Invest extraction effort where you have volume. Don't build custom extraction for document types you see once a month.

What Actually Works

After processing millions of PDFs, here's what consistently works:

  1. Start with good documents: Garbage in, garbage out. We helped one client improve their scan quality, which raised extraction accuracy 15% instantly—way more than any algorithm improvement.

  2. Use the right tool for each document type: We maintain 5 different extraction pipelines. It's more complex than one universal solution, but accuracy improved 20% overall.

  3. Implement confidence scoring: Know when to trust automatic extraction and when to escalate. Our confidence scores reduced manual review time by 40%.

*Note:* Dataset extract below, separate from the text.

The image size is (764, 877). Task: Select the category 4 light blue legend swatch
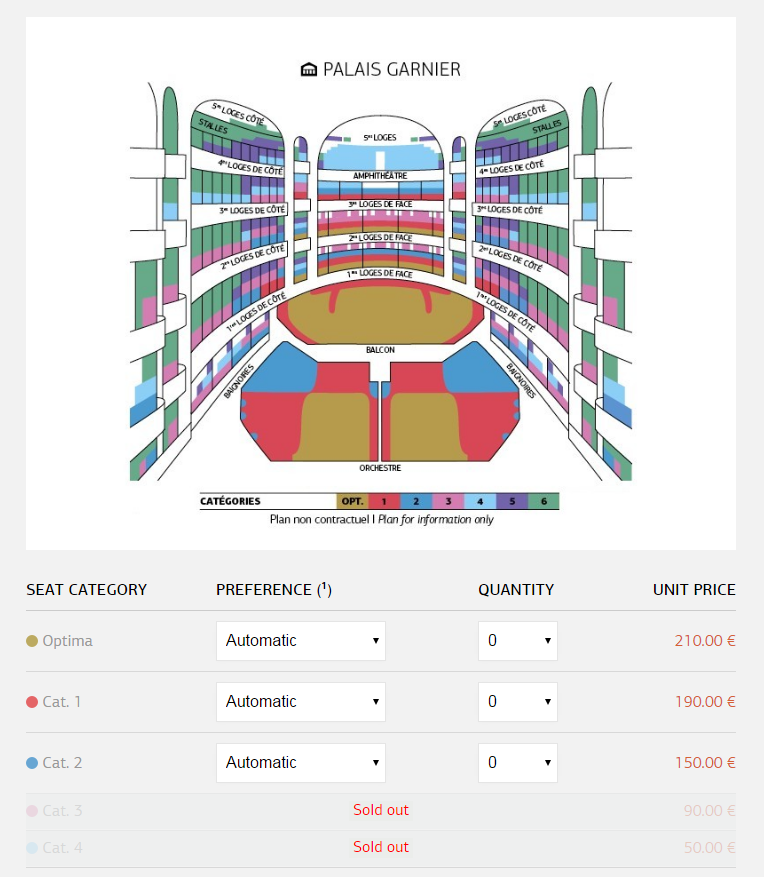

  4. Build feedback loops: Track extraction failures and iterate on your rules. We review all flagged documents weekly and update extraction rules monthly.

  5. Cache aggressively: Don't reprocess the same document twice. We cache extraction results and save 15% of processing time on resubmitted documents.

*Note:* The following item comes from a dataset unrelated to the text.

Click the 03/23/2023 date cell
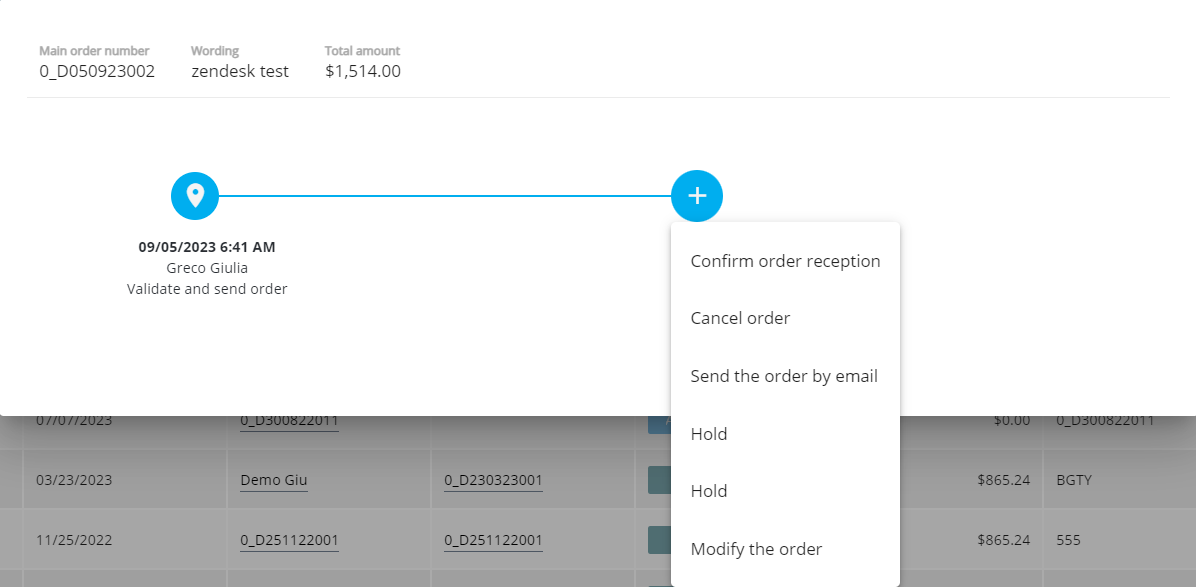The image size is (1196, 587). click(74, 480)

  6. Monitor everything: Track processing time, success rates, and error types. We graph these metrics daily and catch regressions fast.

When to Use AI

Modern AI models can help with the hardest problems:

  • Layout understanding using vision models like GPT-4V or Claude with vision
  • Table extraction from complex documents
  • Information extraction from unstructured text
  • Classification of document types

But AI adds cost and complexity. Use it strategically where rule-based approaches fail.

We use AI for about 15% of our documents—the complex cases where traditional extraction struggles. It costs 10x more per document but handles cases that would otherwise need manual review. The economics work when the alternative is human processing at $3-5 per document.

The Path Forward

Start simple:

  1. Pick one high-value document type
  2. Process a hundred manually to understand patterns
  3. Build extraction rules for the common cases (aim for 70% coverage)
  4. Add error handling for the exceptions
  5. Measure quality on a test set (we use 500 manually-labeled documents)
  6. Scale up gradually

Don't try to handle every edge case on day one. Build a system that works well for 80% of documents, routes 15% to specialists, and fails gracefully on the remaining 5%.

We started with invoices from our client's top 10 vendors. Once that worked at 95% accuracy, we expanded to more vendors incrementally. It took 6 months to reach 90%+ accuracy across all vendors.

Making It Production-Ready

Moving from prototype to production requires:

  • Monitoring: Track success rates, processing times, and error patterns. We alert on any metric that drops 5% week-over-week.
  • Alerting: Get notified when success rates drop. We once caught a vendor format change within hours because our accuracy alerts triggered.
  • Versioning: Track which extraction logic was used for each document. Essential for debugging and reproducing issues.
  • Rollback: Be able to reprocess with updated logic. We reprocess entire batches when we fix major extraction bugs.
  • Audit trails: Know exactly what happened to each document. Required for compliance in many industries.

These operational concerns matter more than extraction accuracy once you're at scale. A 98% accurate system that breaks silently is worse than a 94% accurate system with good monitoring.

The Bottom Line

PDF parsing at scale is about building resilient systems that handle real-world messiness. Perfect extraction on every document isn't realistic. Fast, consistent, good-enough extraction with smart error handling absolutely is.

We hit 90% accuracy across mixed document types, process 50,000 documents per day, and manually review less than 5%. That's the benchmark to aim for.

Focus on the 80% case, handle errors gracefully, and iterate based on real data. That's what scales.